So we seek the coefficient $a_{-1}$ of the Laurent series for $f(z) = \frac{z^2 + 1}{(z - i)^2}dz$, where Laurent series is denoted by
$$f(z) = \sum_{n = -\infty}^\infty a_n(z - z_0)^n$$
when the series is given about the point $z_0 = i$.

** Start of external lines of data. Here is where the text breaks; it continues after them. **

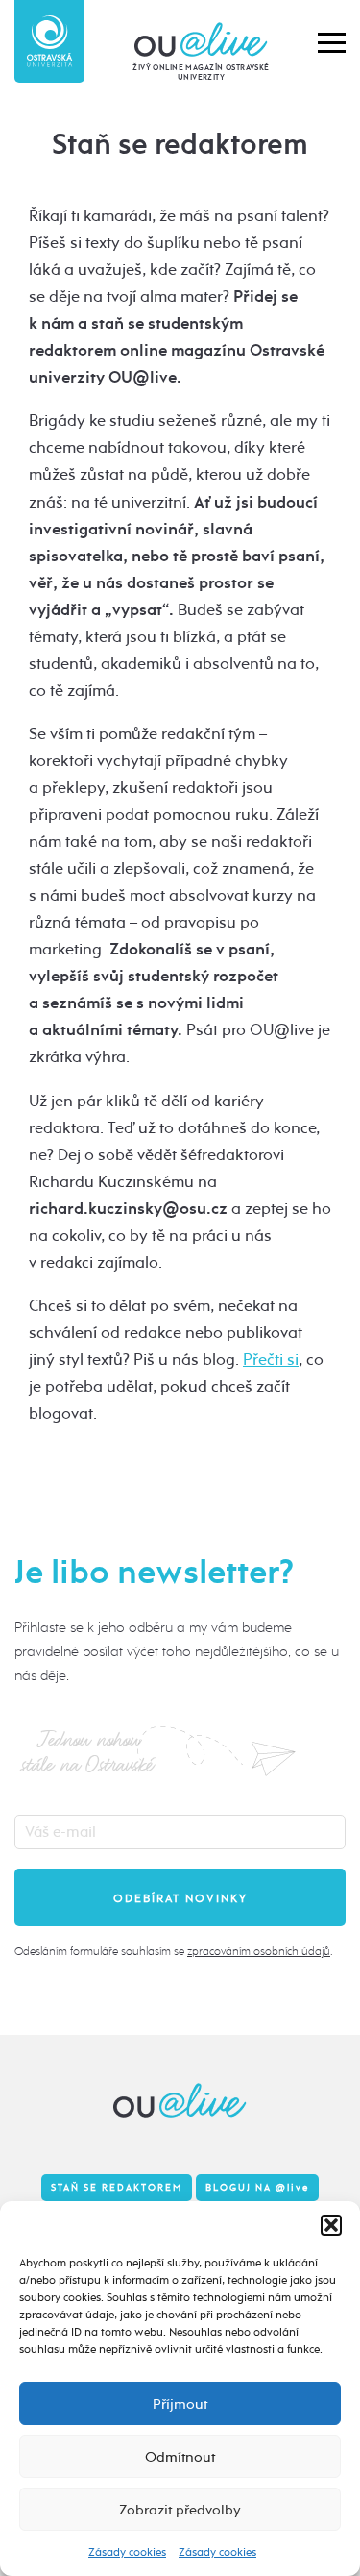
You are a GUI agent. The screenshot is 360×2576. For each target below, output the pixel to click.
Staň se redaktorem (116, 2187)
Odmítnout (180, 2456)
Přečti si (271, 1360)
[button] (331, 2225)
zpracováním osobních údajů (258, 1951)
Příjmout (180, 2404)
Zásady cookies (127, 2552)
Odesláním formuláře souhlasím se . (173, 1951)
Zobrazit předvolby (180, 2509)
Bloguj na (257, 2187)
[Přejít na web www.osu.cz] (49, 41)
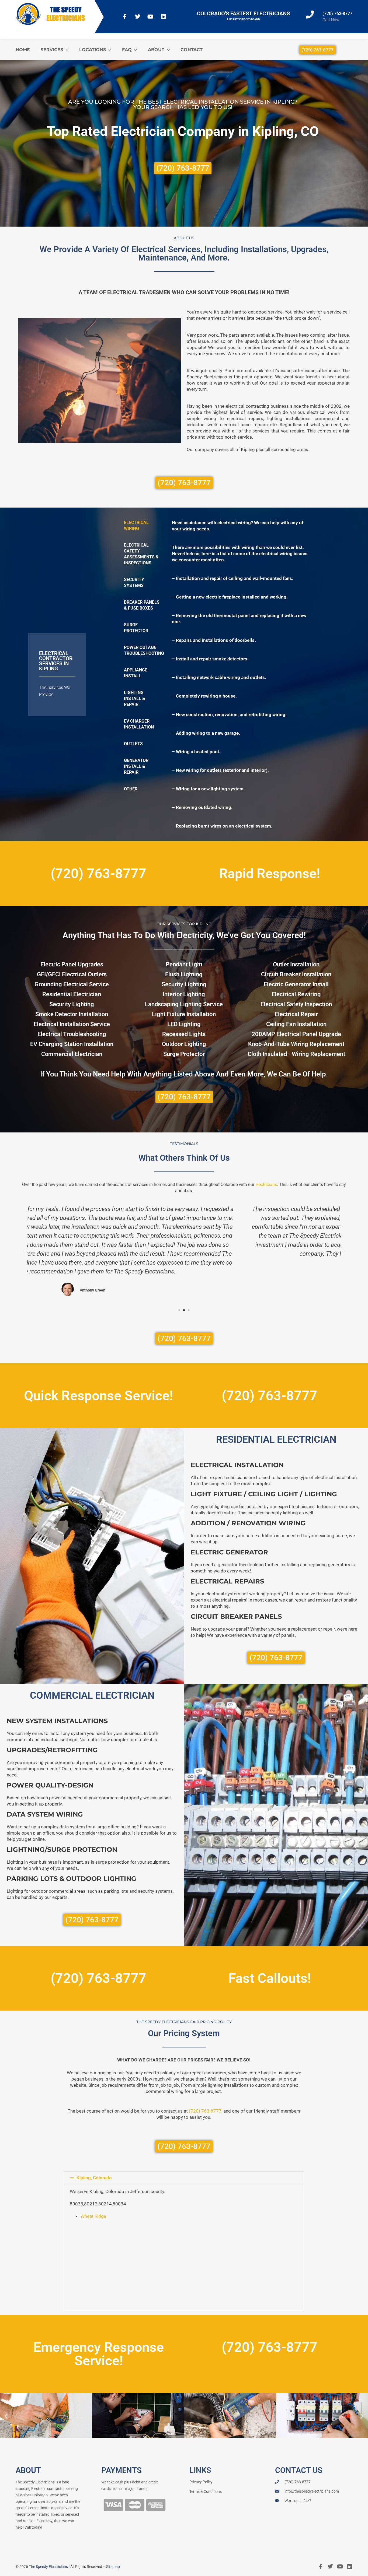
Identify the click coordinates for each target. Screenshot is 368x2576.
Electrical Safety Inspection (296, 1004)
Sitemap (113, 2566)
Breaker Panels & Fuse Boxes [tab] (141, 605)
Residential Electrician (71, 994)
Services (52, 49)
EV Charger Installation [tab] (139, 724)
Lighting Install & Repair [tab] (134, 698)
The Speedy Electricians (48, 2566)
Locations (92, 49)
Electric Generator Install (296, 984)
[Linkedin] (163, 16)
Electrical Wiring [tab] (136, 525)
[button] (23, 1251)
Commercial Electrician (71, 1054)
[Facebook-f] (124, 16)
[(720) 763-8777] (310, 14)
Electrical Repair (296, 1014)
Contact (191, 49)
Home (23, 49)
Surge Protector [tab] (136, 627)
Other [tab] (130, 788)
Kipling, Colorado (94, 2177)
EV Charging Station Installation (71, 1044)
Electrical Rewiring (296, 994)
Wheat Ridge (93, 2216)
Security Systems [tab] (134, 582)
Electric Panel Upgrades (71, 964)
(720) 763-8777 (337, 13)
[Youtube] (150, 16)
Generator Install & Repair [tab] (136, 766)
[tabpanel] (240, 674)
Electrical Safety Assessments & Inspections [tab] (141, 554)
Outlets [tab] (133, 743)
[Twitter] (137, 16)
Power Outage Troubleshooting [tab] (144, 650)
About (156, 49)
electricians (266, 1184)
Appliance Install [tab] (135, 672)
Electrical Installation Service (72, 1024)
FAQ (127, 49)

We know the coefficients of the Laurent series can be given by the integral
$$a_n = \frac{1}{2\pi i} \int_C \frac{f(z)}{(z - z_0)^{n+1}}dz =\frac{1}{2\pi i} \int_C \frac{z^2 + 1}{(z-i)^{n+3}}dz$$
where $C$ is a counterclockwise closed curve about $z_0 = i$. Here, the integrand doesn't have any other poles/singularities, so this curve need no other restrictions other than having nonzero radius.

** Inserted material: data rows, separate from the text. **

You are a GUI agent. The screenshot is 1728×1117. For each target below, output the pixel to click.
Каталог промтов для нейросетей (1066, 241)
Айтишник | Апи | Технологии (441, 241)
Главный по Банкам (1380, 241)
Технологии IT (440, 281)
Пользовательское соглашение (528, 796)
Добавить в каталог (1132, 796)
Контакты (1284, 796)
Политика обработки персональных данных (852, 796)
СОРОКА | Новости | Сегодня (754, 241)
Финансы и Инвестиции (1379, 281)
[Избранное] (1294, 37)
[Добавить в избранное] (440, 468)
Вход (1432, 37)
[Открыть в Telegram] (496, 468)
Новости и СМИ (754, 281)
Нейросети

Since we seek $a_{-1}$, we plug in $n = -1$:
$$a_{-1} = \frac{1}{2\pi i} \int_C \frac{z^2 + 1}{(z-i)^{2}}dz$$
Given the form of the integral matches the below,
$$\frac{1}{2\pi i} \int_C \frac{g(z)}{(z - z_0)^{m+1}}dz=\frac{1}{m!}g^{(m)}(z_0)$$
when $g(z)=z^2+1$, $z_0 = i$, and $m=1>0$, we can use this to calculate our integral, yielding
$$a_{-1} = \frac{1}{2\pi i} \int_C \frac{z^2 + 1}{(z-i)^{2}}dz= \frac{1}{1!}g'(i)=g'(i)$$
Since $g'(z)=2z$, then,
$$a_{-1} = 2i$$
I mostly just wanted to double-check this solution since I feel pretty weak when it comes to Laurent series.
Observe: $f(z) = \frac{z^2+1}{(z-i)^2} = \frac{(z+i)(z-i)}{(z-i)^2} = \frac{z+i}{z-i} = \frac{(z-i) +i +i}{z-i} = \frac{2i}{z-i} + 1.$ What is the coefficient for $a_{-1}$ given this observation?